У пятикурсников эликсиры в расписании стояли сразу после нас, но Никиту в их небольшой толпе я не увидела. Наверное, до сих пор у Юстины. Интересно, когда-нибудь было в истории Виридара такое, что аж двух старост за год лишают повязки?
Челси сидела на полу туалета под окном. Сигарета в ее пальцах дрожала, по лицу текли слезы, но сама она не издавала ни звука и смахивала на бездомную собаку.
— Свали, Елизарова, — хрипло огрызнулась Маша, не глядя на меня.
— Челси…
— Уебывай, — раздельно повторила она и переломила сигарету надвое. Затем вытащила из пачки следующую и сунула в рот.
Я не двинулась с места и дождалась, пока Челси поднимет на меня глаза.
— За что он тебя ударил?
— За правду, — она вытерла лицо тыльной стороной ладони и исступленно улыбнулась.
— За какую еще правду? — задохнулась я от возмущения. — Это же Никита, за какую такую правду он мог поднять руку на женщину? Это точно был он?
Существование Перевертыш-эликсира еще никто не отменял.
— За ту, которую скрывал долгие годы. За какую же еще. У него крыша поехала. Я так и думала, что скоро поедет. По нему видно было.

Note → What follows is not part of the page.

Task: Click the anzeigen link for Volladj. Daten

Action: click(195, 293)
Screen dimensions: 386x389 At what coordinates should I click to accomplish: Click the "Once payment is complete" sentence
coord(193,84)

Ее одолела икота, и по лицу снова потекли слезы.
Я быстро подошла к Челси, плюхнулась на колени и обняла ее. Она сама не знала, что несет. Нет такой правды, за которую можно ударить близкого человека.
— Ты же его любишь, да?
Я понимала, что этот вопрос сейчас вообще не к месту, но я никогда не видела, чтобы она так горько плакала. Маша рассказывала, что отец частенько поколачивал и ее, и братьев. Конечно, к этому привыкнуть нельзя, но я сомневалась, что она ревела от физической боли. Скорее от унижения. И от того, кто ударил ее.

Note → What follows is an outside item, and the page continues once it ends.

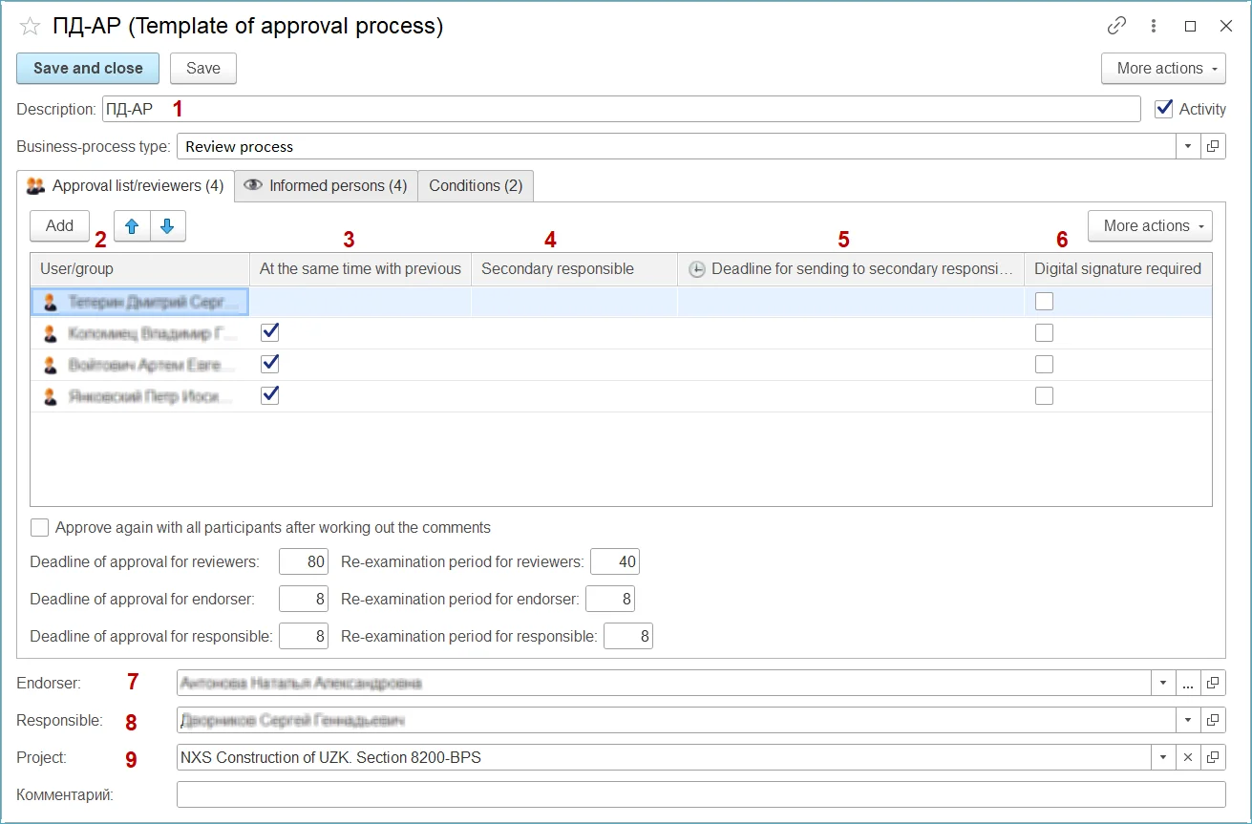This screenshot has width=1252, height=824.
Task: Switch to Informed persons tab
Action: 327,185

— Знаешь что, Елизарова… люби своего Верейского сама, а мне вся эта хуйня даром не сдалась, — яростно выпалила Челси, отстранившись, шмыгнул носом и паскудно усмехнулась: — Ну, если сможешь, конечно, — после Исаева или вместо него. Или их обоих вместе. А мне и члена его хватит. Так проще. А то я как гляну на вас всех, меня тошнить начинает от этих ваших… как ты там говорила? Чувств, — последнее слово она почти выплюнула.